#### Exercise aim:
Copy out the whole passage below on fear in creative work, word for word, with nothing changed.

Steven Pressfield (author of one of my favorites, The War of Art) offers an excellent rule of thumb when it comes to tackling difficult subject matter in our creative work: “The more scared we are of a work or calling, the more certain we can be that we have to do it. If you’re paralyzed with fear, that’s a good sign.” I encountered so many different kinds of fear along my journey and will likely continue to face more in my writing life. We all know fear of failure, fear of success. Fear of madness. In the end, if you believe in yourself and your work, you’ll do what you must to push through it. When it comes to writing, editing, and publishing content so personally challenging, an author must swallow a willingness to relive every moment of that content.

#### Material provided:
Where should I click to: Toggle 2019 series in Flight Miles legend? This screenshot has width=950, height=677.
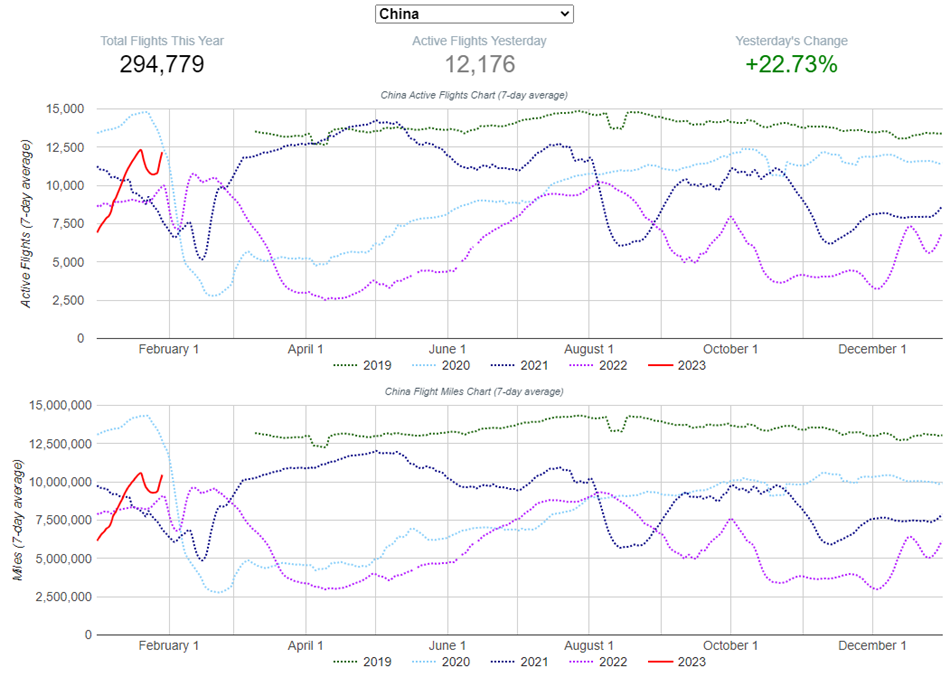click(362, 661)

...

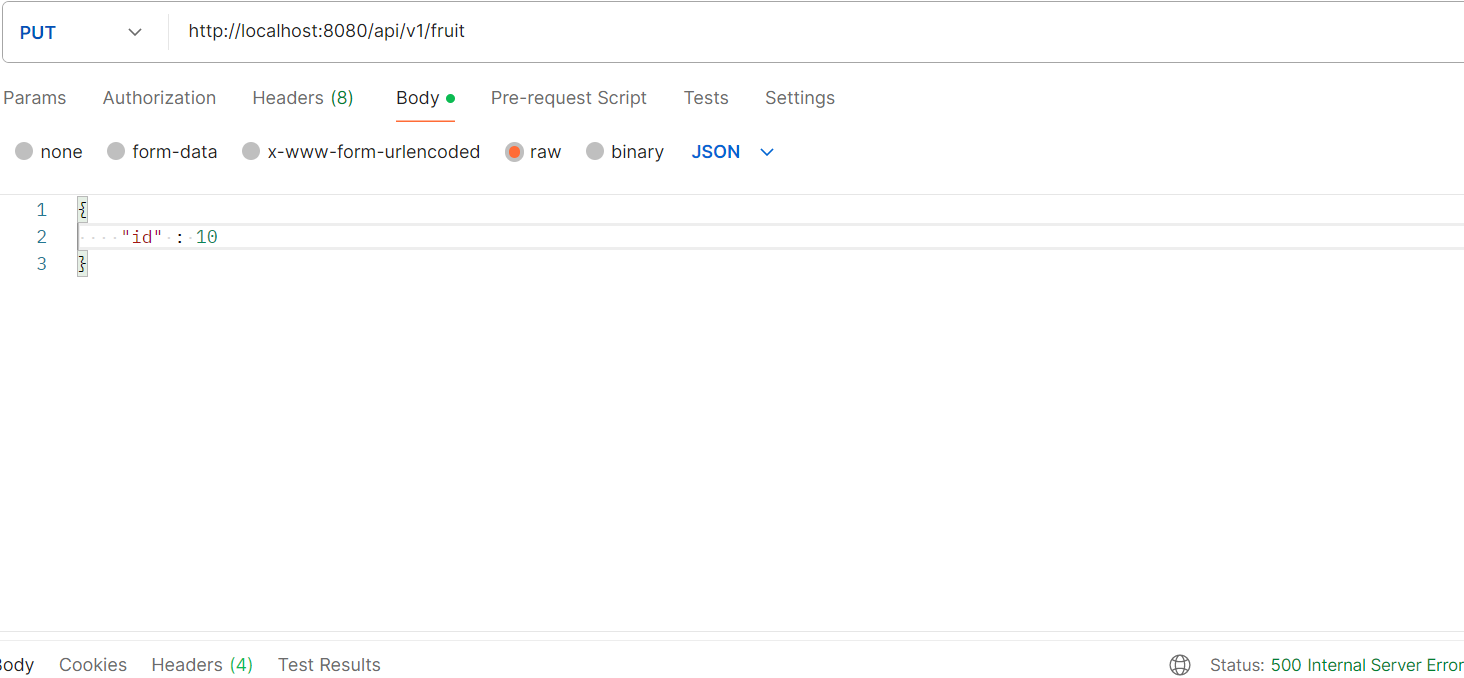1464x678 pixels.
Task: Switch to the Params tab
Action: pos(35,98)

#### Response to this task:
Steven Pressfield (author of one of my favorites, The War of Art) offers an excellent rule of thumb when it comes to tackling difficult subject matter in our creative work: “The more scared we are of a work or calling, the more certain we can be that we have to do it. If you’re paralyzed with fear, that’s a good sign.” I encountered so many different kinds of fear along my journey and will likely continue to face more in my writing life. We all know fear of failure, fear of success. Fear of madness. In the end, if you believe in yourself and your work, you’ll do what you must to push through it. When it comes to writing, editing, and publishing content so personally challenging, an author must swallow a willingness to relive every moment of that content.